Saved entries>
- - -
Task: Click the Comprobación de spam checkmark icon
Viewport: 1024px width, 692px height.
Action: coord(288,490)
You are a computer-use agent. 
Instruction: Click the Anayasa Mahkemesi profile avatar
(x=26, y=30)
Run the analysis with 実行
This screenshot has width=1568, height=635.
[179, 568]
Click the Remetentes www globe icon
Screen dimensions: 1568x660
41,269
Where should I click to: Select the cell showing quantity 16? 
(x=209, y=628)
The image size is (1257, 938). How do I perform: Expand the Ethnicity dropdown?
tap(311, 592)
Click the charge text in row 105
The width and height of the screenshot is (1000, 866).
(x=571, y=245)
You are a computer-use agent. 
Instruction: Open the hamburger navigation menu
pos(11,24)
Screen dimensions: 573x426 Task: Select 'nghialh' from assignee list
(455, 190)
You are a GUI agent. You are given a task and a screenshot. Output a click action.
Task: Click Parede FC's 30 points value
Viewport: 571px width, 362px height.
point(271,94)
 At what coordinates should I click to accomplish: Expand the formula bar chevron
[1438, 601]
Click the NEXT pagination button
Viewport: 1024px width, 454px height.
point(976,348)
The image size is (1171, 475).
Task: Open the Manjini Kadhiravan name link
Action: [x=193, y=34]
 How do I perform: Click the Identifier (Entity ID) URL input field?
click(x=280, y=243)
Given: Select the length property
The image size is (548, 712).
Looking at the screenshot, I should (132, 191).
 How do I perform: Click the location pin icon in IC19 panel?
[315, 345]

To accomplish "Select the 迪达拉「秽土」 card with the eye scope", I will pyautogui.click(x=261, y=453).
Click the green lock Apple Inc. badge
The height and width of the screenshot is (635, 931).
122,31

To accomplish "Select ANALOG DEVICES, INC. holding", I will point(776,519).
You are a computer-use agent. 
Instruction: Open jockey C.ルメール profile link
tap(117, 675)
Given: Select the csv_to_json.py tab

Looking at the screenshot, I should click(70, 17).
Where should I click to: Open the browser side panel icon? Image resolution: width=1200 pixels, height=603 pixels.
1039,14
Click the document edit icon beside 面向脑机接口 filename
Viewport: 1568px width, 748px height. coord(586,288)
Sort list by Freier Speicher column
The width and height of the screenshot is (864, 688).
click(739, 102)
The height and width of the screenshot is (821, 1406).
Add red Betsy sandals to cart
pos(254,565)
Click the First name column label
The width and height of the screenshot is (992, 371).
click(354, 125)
- - -
Your assignment> Transcribe every record exactly, keeping each line as it is.

Answer box>
Task: Click the Comprobación de spam checkmark icon
Viewport: 1024px width, 692px height.
Action: coord(288,490)
You are a computer-use agent. 
Instruction: Click the Anayasa Mahkemesi profile avatar
(x=26, y=30)
Run the analysis with 実行
This screenshot has width=1568, height=635.
[179, 568]
Click the Remetentes www globe icon
Screen dimensions: 1568x660
41,269
Where should I click to: Select the cell showing quantity 16? 
(x=209, y=628)
The image size is (1257, 938). How do I perform: Expand the Ethnicity dropdown?
tap(311, 592)
Click the charge text in row 105
The width and height of the screenshot is (1000, 866).
(x=571, y=245)
You are a computer-use agent. 
Instruction: Open the hamburger navigation menu
pos(11,24)
Screen dimensions: 573x426 Task: Select 'nghialh' from assignee list
(455, 190)
You are a GUI agent. You are given a task and a screenshot. Output a click action.
Task: Click Parede FC's 30 points value
Viewport: 571px width, 362px height.
point(271,94)
 At what coordinates should I click to accomplish: Expand the formula bar chevron
[1438, 601]
Click the NEXT pagination button
Viewport: 1024px width, 454px height.
point(976,348)
The image size is (1171, 475).
Task: Open the Manjini Kadhiravan name link
Action: [x=193, y=34]
 How do I perform: Click the Identifier (Entity ID) URL input field?
click(x=280, y=243)
Given: Select the length property
The image size is (548, 712).
Looking at the screenshot, I should (132, 191).
 How do I perform: Click the location pin icon in IC19 panel?
[315, 345]

To accomplish "Select the 迪达拉「秽土」 card with the eye scope", I will pyautogui.click(x=261, y=453).
Click the green lock Apple Inc. badge
The height and width of the screenshot is (635, 931).
122,31

To accomplish "Select ANALOG DEVICES, INC. holding", I will point(776,519).
You are a computer-use agent. 
Instruction: Open jockey C.ルメール profile link
tap(117, 675)
Given: Select the csv_to_json.py tab

Looking at the screenshot, I should click(70, 17).
Where should I click to: Open the browser side panel icon? Image resolution: width=1200 pixels, height=603 pixels.
1039,14
Click the document edit icon beside 面向脑机接口 filename
Viewport: 1568px width, 748px height. coord(586,288)
Sort list by Freier Speicher column
The width and height of the screenshot is (864, 688).
click(739, 102)
The height and width of the screenshot is (821, 1406).
Add red Betsy sandals to cart
pos(254,565)
Click the First name column label
The width and height of the screenshot is (992, 371).
click(354, 125)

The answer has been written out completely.